Jari Pekka Olavi Vilén (born 17 April 1964 in Kemi) is a Finnish diplomat and a politician. Mr. Vilén served in the Finnish Parliament, representing the National Coalition Party and  the district of Lapland from 1999–2007.

Political life
Mr. Vilén served as the Minister of Foreign Trade and European Affairs in Prime Minister Paavo Lipponen's second cabinet in 2002–2003. As Minister for Foreign Trade he was responsible for OECD cooperation, competition and trade policy, consumer affairs and tourism. As Minister for European Affairs he was responsible of the enlargement negotiations of the European Union.

Mr.

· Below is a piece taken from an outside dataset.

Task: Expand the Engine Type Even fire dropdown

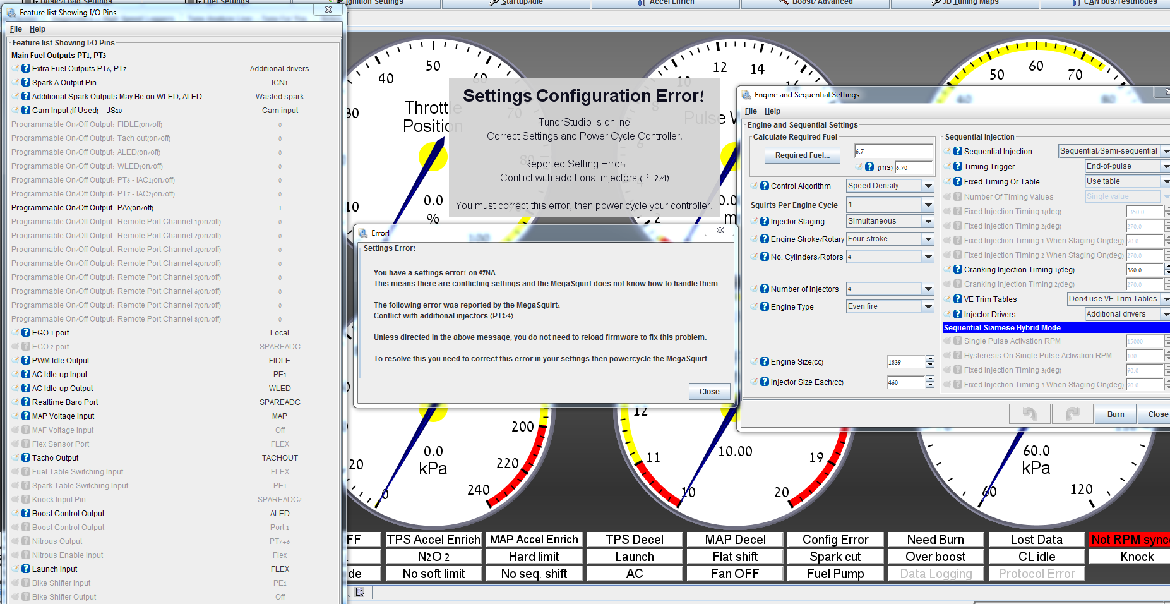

Vilén was a member of European Convention from 9 May–10 July 2003. Mr Vilén was chosen as Member of the European Union Convention on Future to be the successor for Mr. Matti Vanhanen, sitting Finnish Prime Minister Its purpose was to produce a draft constitution for the European Union.

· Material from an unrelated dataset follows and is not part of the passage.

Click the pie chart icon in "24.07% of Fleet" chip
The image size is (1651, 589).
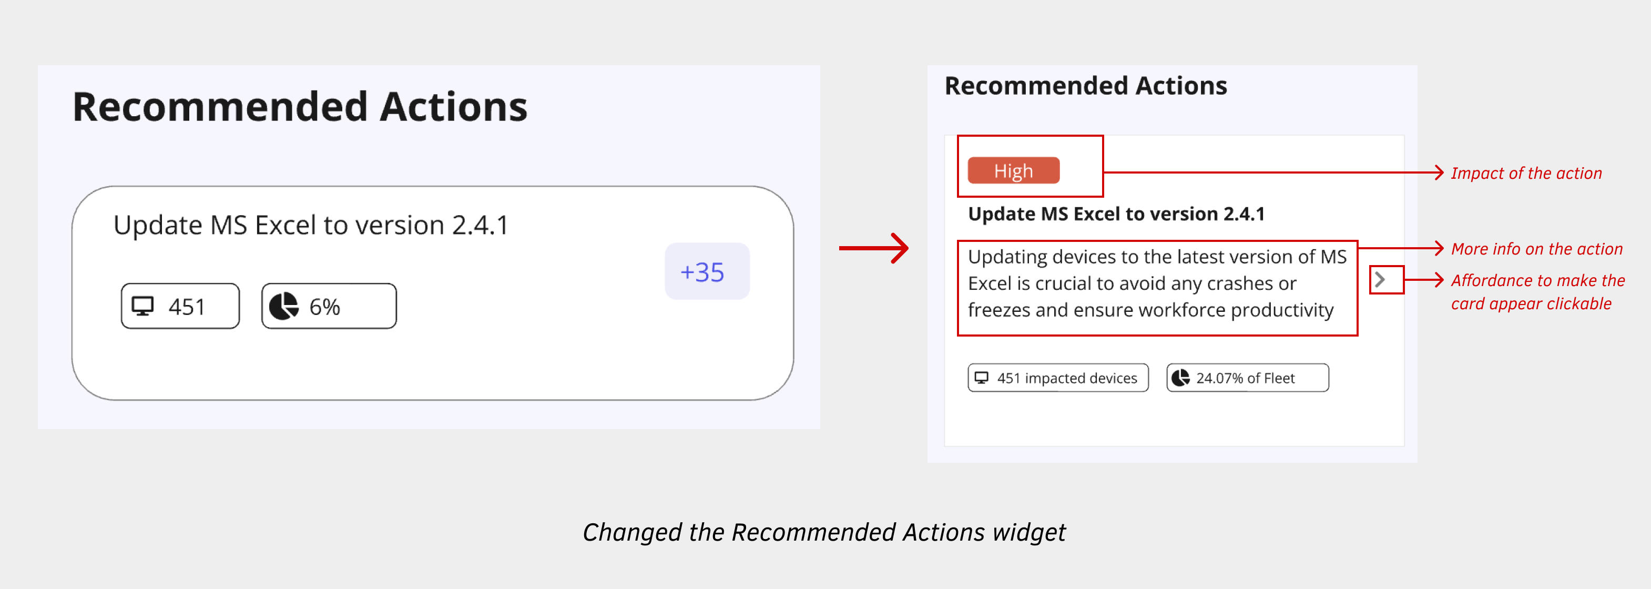click(x=1181, y=378)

Mr. Vilén served as a chairman of the Grand Committee of the Parliament of Finland since 18 June 2004 until 21 March 2007. Mr Vilén has become a prominent figure regarding European and international politics in Finland. He writes frequently about wide variety of issues concerning European Union, international, financial and economic policy, education, regional policy as well as defence policy. He has also published and edited writings on the future of European Union.

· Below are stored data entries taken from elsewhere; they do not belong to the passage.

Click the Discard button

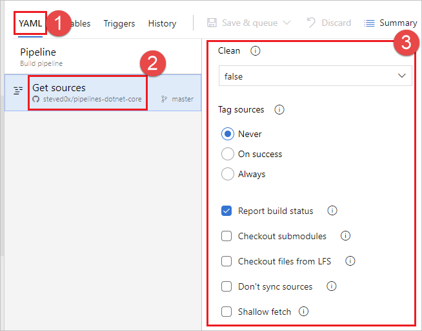(x=329, y=23)
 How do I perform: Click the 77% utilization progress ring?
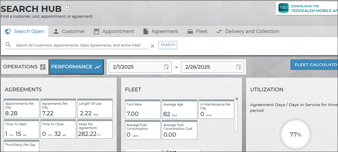(295, 135)
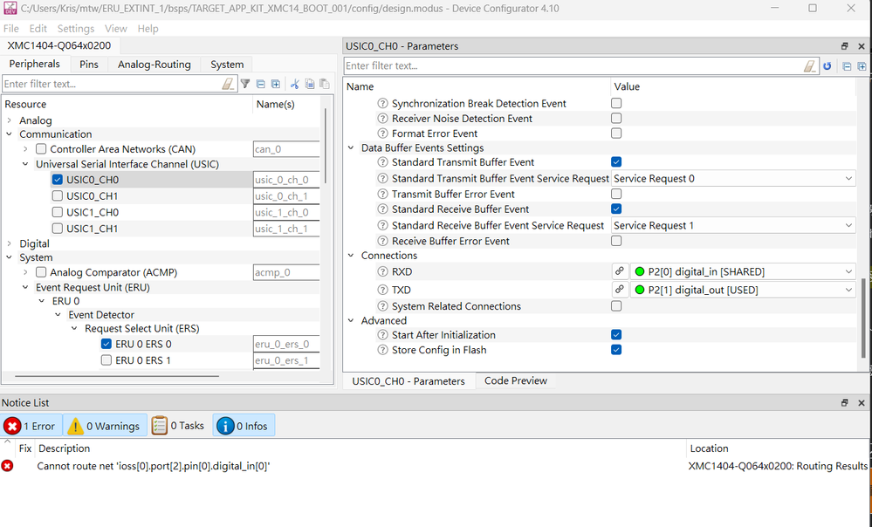
Task: Collapse the Data Buffer Events Settings section
Action: click(351, 147)
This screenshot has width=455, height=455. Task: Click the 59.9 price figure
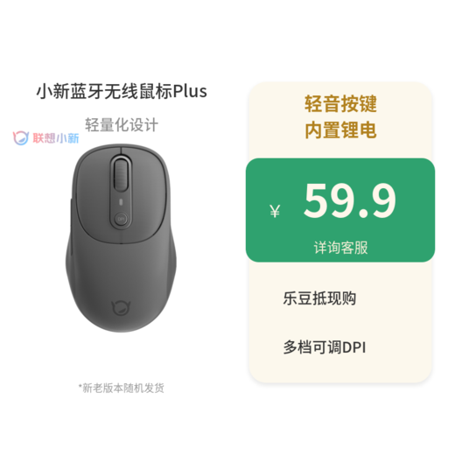tap(350, 200)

Mr Vilén has also held numerous confidential posts during his career. Among others he has served as Chairman for the European Movement in Finland (2003–2007), Chairman for the administrative council of the Finnish Fund for Industrial Cooperation Ltd (FINNFUND) (2000–2001, 2003–2007), Chairman for the National Educational Association 2004-, Vice-Chairman for the National Coalition Party Council 1995–2000, Chairman for the Finnish Teacher Student Association 1988–1989, and Chairman for the Conservative Group at the Nordic Council 2001.

During the Mohammed cartoon wars, mr Vilén was the first Finnish politician to condemn the publication of the cartoons in Finland and therefore influencing the Minister of Interiors' decision to initiate the criminal investigations against the organization Suomen Sisu, which published the cartoons on their website.

Foreign service
Mr. Vilén announced on 9 December 2006 that he will not run again in elections because there is a chance that he might be moving to international duties after elections.

The President of Republic Mrs. Tarja Halonen appointed Mr. Vilén to Finland's ambassador in Hungary from 1 August 2007. Mr. Vilén has served as civil servant at Ministry for Foreign Affairs since 1 April 2007.

On 17 February 2012, the president decided to appoint Mr. Vilén as Finland's new ambassador to Warsaw, Poland, effective from 10 September 2012.

In 2014 he was appointed the new EU ambassador to the Council of Europe and took up his functions on 1 September 2014.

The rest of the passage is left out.